# ./configure Permission denied...kennts sich jemand aus



## Klaustress (30. Oktober 2003)

sobald ich 
$ ./configure --prefix=

eingebe, erhalte ich unter der suse8.2 immer nur: 
  permission denied
ohne weitere details; die vielen, vielen faq's im www haben mir leider auch nicht weitergeholfen.
is anybody out there helping me? (an beginner)
tanx klaus


----------



## Thomas Kuse (30. Oktober 2003)

Sind alle Dateien, die configure benutzen will von Deinem User aus zugreifbar?

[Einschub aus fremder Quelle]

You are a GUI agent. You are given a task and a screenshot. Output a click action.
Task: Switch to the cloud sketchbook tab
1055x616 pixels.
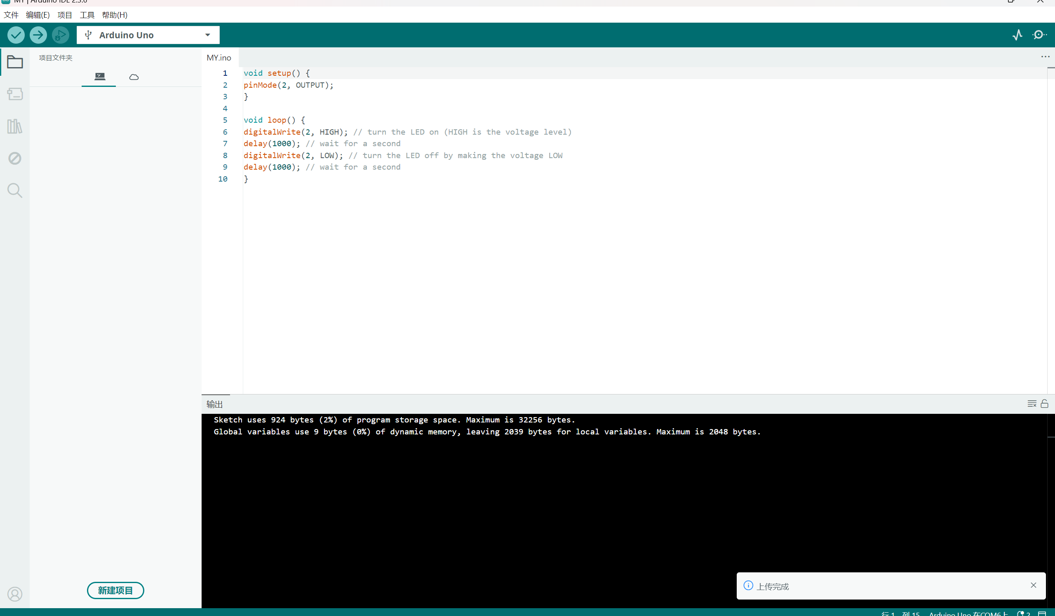134,77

als su hast schon mal probiert?


----------



## Christian Fein (31. Oktober 2003)

Wenn du dich mit bash auskennen würdest,
solltest du das ./configure script anschauen wo 
er zugriff auch welches File verlangt was ihm
nicht gewährt wird.

Die hauruckmethode (wenn mann nicht genügend
bash kentnisse hat):
su -c './configure .....'
pass eingeben

Aber dies wirklich nur bei Tar Balls machen denen
zu vertrauen sind, (z.b Offizielle Seite einer allgemein
bekannten Anwendung)I


----------



## Arne Buchwald (31. Oktober 2003)

Wenn du beim ./configure kein --prefix angibst, und es als normaler User ausführst, werden Binarys in /usr/bin oder /usr/local/bin gespielt. Und Schreibzugriff hast du als normaler User auf diese Verzeichnisse natürlich nicht.

Lösung:

a) su -> ./configure ....
b) ./configure --prefix=$HOME


----------



## Klaustress (31. Oktober 2003)

danke liebe leute für die tips; konnte das Problem mit chmod lösen;  leider weiß ich nich mehr genau, was ich eingegeben habe; hatte den Befehl bei den xampp - leuten irgendwo auf ihrer faq-seite gefunden; (war etwa so: $ chmod u ./configure)
blöde, dass ich immer noch so rumeier;  werde mich aber bessern; 
danke nochmal


----------